25 Era soltanto l'inizio...
25 giugno 2004
Ormai era passato più di un mese dal ricovero in ospedale e Sveva si era assolutamente ripresa. La scelta di rifiutare Marco e ogni sua visita l'aveva fatta soffrire molto, eppure non riusciva a togliersi dalla testa quell'uomo. Aveva nostalgia dei suoi occhi, del suo romanticismo, del suo sorridere alla vita; avrebbe dato qualsiasi cosa per colmare l'abisso che si era creato tra loro...
Ma cosa?
Perché Marco aveva reagito così?
Perché era stato talmente crudele con lei al ristorante?
Più volte si era arrovellata il cervello per capirne la motivazione, per scoprire un qualche passo falso o un suo sbaglio ma, scandagliando nel suo passato, nel loro passato, non aveva trovato nulla.
Proprio così: lei non aveva commesso nessun errore, ne era certa.
Perché allora tanta crudeltà?
Perché tanto livore nei suoi confronti?
Spesso quelle due immagini, di un Marco sorridente e di un uomo ferito, si sovrapponevano nella sua mente e nei suoi ricordi, lasciandole una grande amarezza.

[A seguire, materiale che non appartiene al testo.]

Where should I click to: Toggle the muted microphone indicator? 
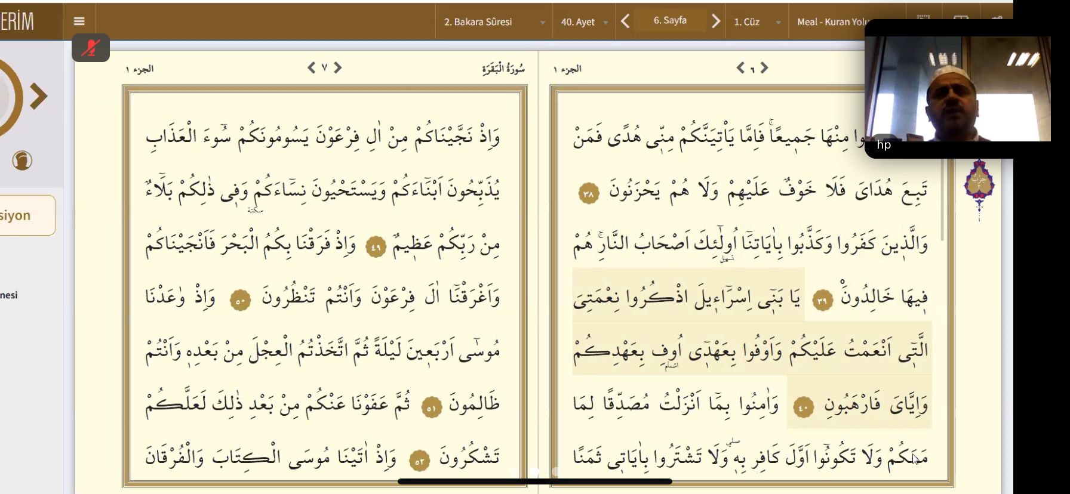pyautogui.click(x=91, y=48)
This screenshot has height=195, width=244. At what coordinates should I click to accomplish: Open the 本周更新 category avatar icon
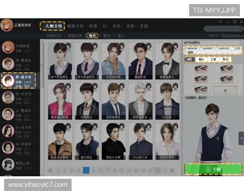8,47
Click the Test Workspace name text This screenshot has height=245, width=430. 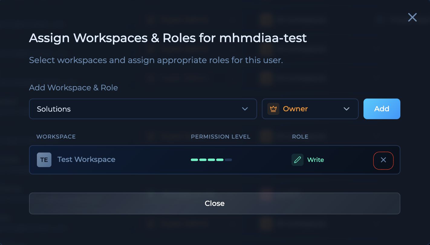(x=86, y=159)
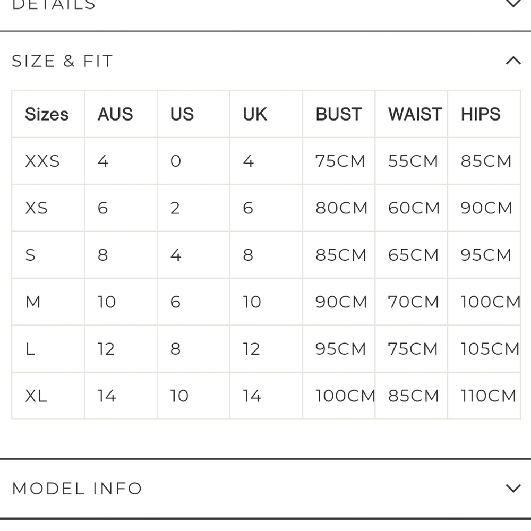Click the 100CM bust value for XL
The height and width of the screenshot is (531, 531).
[x=345, y=396]
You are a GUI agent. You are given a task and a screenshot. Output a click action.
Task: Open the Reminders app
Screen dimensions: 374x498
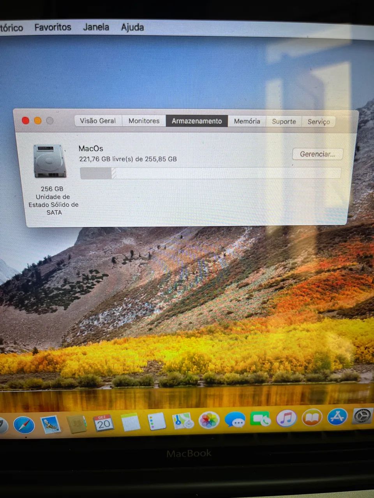(x=156, y=421)
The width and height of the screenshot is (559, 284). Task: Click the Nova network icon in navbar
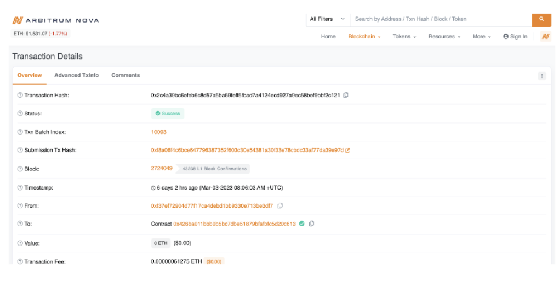point(545,37)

Aveva sbagliato nel giudicarlo?
Era, forse, quell'uomo un pazzo?
La serata per festeggiare la laurea della Betta era andata benissimo e volgeva ormai al termine. Era fiera della sua amica. Nella discussione della tesi Elisabetta era stata impeccabile e lei non poteva che essere felice partecipando alla sua gioia, ma adesso che in pochi, i più intimi, si erano recati a casa sua, a San Giuliano, per l'ultimo saluto, prima di dar fine a quella bellissima giornata, si sentiva strana. Inspiegabilmente era stata colta da una profonda tristezza: avrebbe voluto che Marco fosse lì, che le spiegasse, avrebbe desiderato dimenticare quegli occhi lucidi pieni di rancore.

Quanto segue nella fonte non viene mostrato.